BEGIN Available data

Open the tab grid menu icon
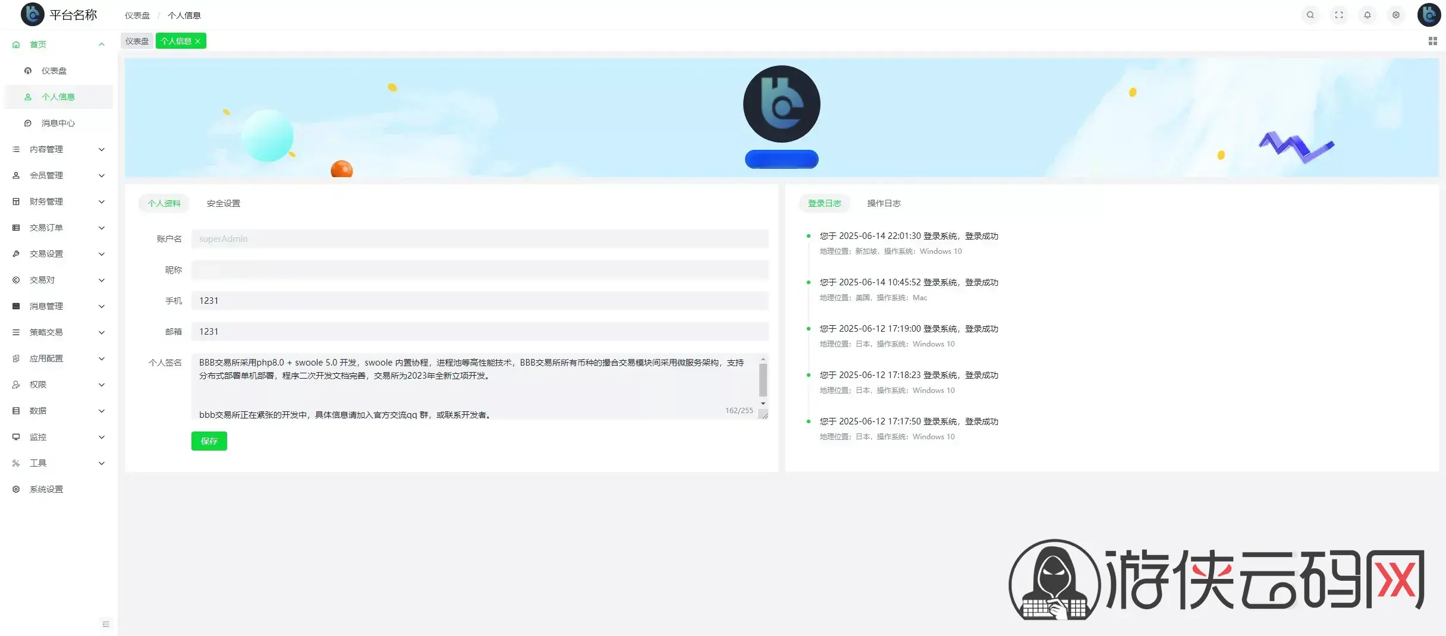 1432,41
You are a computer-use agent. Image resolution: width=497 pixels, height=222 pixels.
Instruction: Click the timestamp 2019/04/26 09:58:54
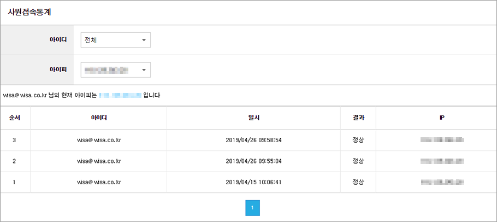click(x=253, y=140)
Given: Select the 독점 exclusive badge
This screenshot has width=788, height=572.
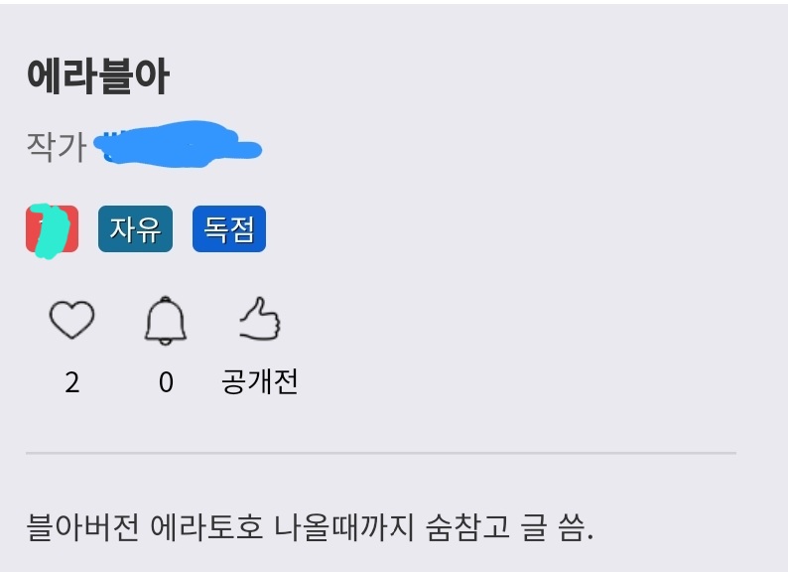Looking at the screenshot, I should click(229, 229).
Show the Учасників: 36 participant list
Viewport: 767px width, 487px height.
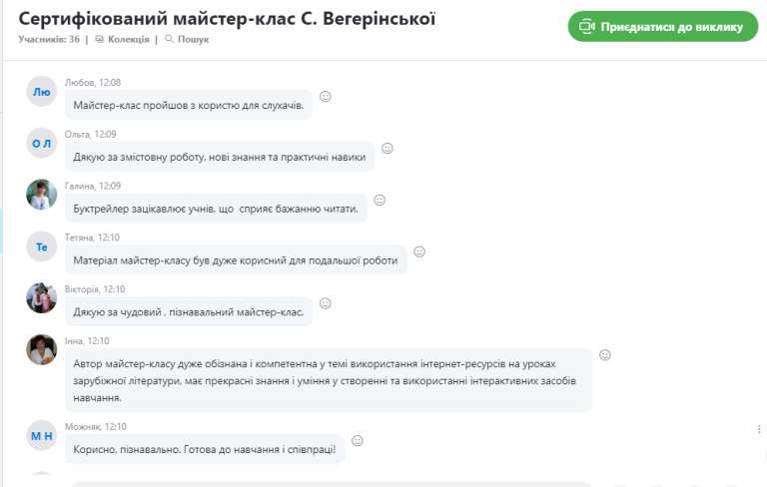tap(49, 39)
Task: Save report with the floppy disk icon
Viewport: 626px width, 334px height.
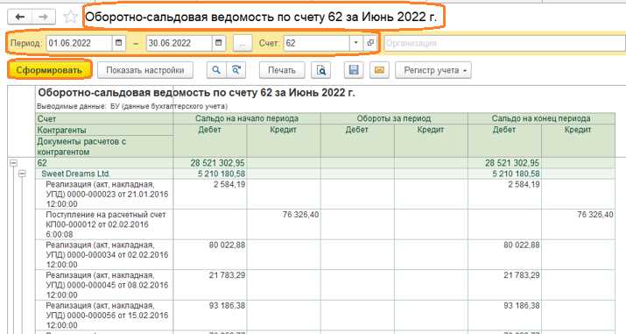Action: (x=354, y=70)
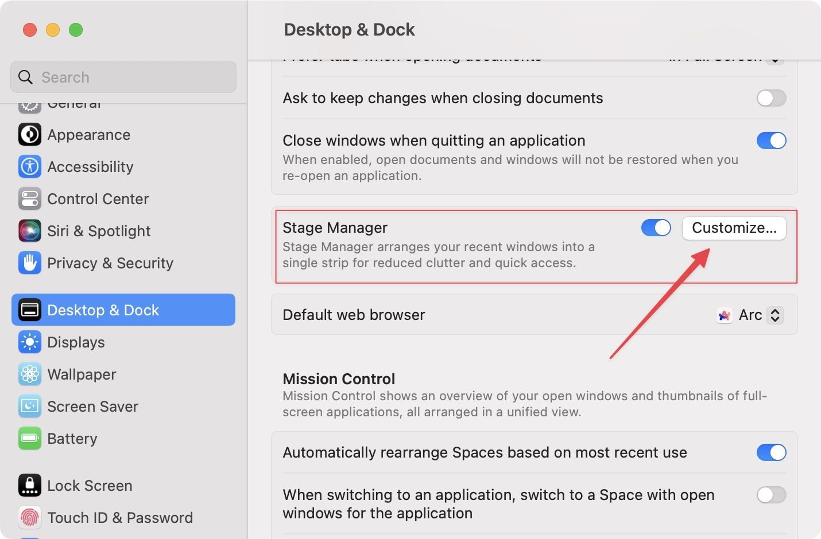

END Available data

## Assignment
With the pictures left out, please output each line from the one containing "This screenshot has width=788, height=572." through the end of the entries, exactly as it is.

## Reply
This screenshot has width=788, height=572.
Looking at the screenshot, I should click(229, 229).
Show the Учасників: 36 participant list
Viewport: 767px width, 487px height.
tap(49, 39)
Task: Save report with the floppy disk icon
Viewport: 626px width, 334px height.
Action: (x=354, y=70)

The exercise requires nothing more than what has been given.